Really? There was a ban? Just so we’re clear what Bonami’s claiming, let’s go to the tape:
49th Biennale, 2001: Germany won for Gregor Schneider’s insane, awesomely claustrophobic house. The US Pavilion showed Robert Gober, who had been selected under the Clinton era. Clear winner: Schneider.
50th Biennale, 2003, Bonami’s incarnation: Luxembourg won for Su-Mei Tse’s sound installation. The US Pavilion showed Fred Wilson, who invited African street sellers to display counterfeit Vuitton/Murakami bags in the courtyard. Clear loser: Wilson. [Obviously, I would’ve given the award to Olafur’s transformative Danish Pavilion, but Wilson shouldn’t have won anything, and didn’t.]
51st Biennale, 2005: France won for Annette Messager’s puppet/stuffed animal thing. The US barely got its shit together in time to pick Ed Ruscha. Clear winner? None, really.
52nd Biennale, 2007: So does that mean that, if it weren’t for a “ban,” Nancy Spector’s installation of Felix Gonzalez-Torres, which was as damning a condemnation of the Bush era and ideology as a could be imagined, could’ve/would’ve/should’ve won over Hungary’s Andreas Fogarasi, who showed black box video of various European street scenes.
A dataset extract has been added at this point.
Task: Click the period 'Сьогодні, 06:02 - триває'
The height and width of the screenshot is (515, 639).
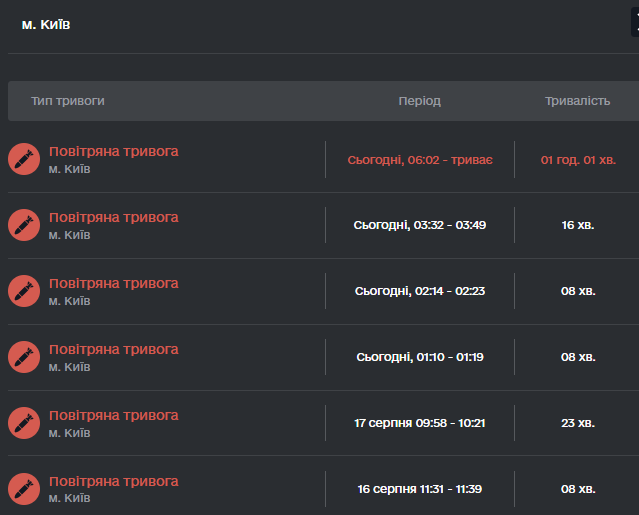Action: pyautogui.click(x=420, y=160)
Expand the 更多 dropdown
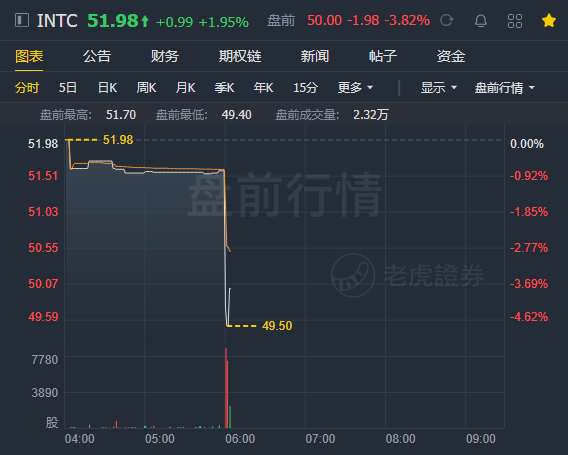Screen dimensions: 568x455 (355, 88)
Is that what you’re saying, Francesco? Are you just talking post-game smack? Was there really ban, where jurors took a brave, but apparently totally private stand–one that ended up denying an award to an artist who did speak out even after he died? Or was it the kind of stories we tell to ease our minds, like how everyone in France was in the Resistance?